Results:A total of 176 participants (mean age 58.6 ± 9.9 years; 33% female) were included. Among them, 39 received non-selective JAK-is (14 baricitinib, 25 tofacitinib), 54 received selective JAK1 inhibitor (upadacitinib) and 46 were on anti-TNF and/or MTX; 37 healthy individuals served as controls. Seroconversion was lower in JAK-i-treated patients (74%) compared with anti-TNF/MTX (91%) and the controls (100%, P < 0.001). Median post-vaccination IgG titers were significantly lower in JAK-i-treated patients (1753 ± 1112 mIU/ml) than in the anti-TNF/MTX patients (2874 ± 1020 mIU/ml) and the controls (3185 ± 576 mIU/ml; P < 0.001). CD4 Th1 responses (IL-2 + IFN-γ) were observed in 28% of JAK-i patients, 67% of anti-TNF/MTX patients and 95% of controls (P < 0.001). CD8 T cell responses were similarly impaired: 29% (JAK-i) vs 41% (anti-TNF/MTX) vs 85% (controls) (P < 0.001). Non-selective JAK-is were associated with the poorest responses (baricitinib: 64% seroconversion; 0% CD4; 7% CD8), while upadacitinib-treated patients showed higher rates (83% seroconversion; 39% CD4; 39% CD8). Granzyme A/B, IL-2 and IL-6 levels post-vaccination were significantly higher in anti-TNF/MTX patients than in the JAK-i groups. Immunogenicity negatively correlated with cumulative glucocorticoid and MTX doses, longer JAK-i exposure and history of ≥2 DMARDs.

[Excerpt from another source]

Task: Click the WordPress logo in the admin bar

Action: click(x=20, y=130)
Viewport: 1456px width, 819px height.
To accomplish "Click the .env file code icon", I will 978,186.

Conclusions:Our study highlights impaired immune responses to the recombinant herpes zoster vaccine in IMID patients treated with JAK-is. These patients showed significantly reduced humoral and cellular responses, suggesting lower protection against VZV reactivation. While anti-TNF/MTX-treated patients had mildly reduced responses compared with controls, their immunogenicity was relatively preserved. In contrast, JAK-i-treated patients had markedly lower antibody titers and T cell responses. Notably, this impairment was more pronounced with non-selective JAK-is than with selective JAK1 inhibitors, underscoring differences within the JAK-i class.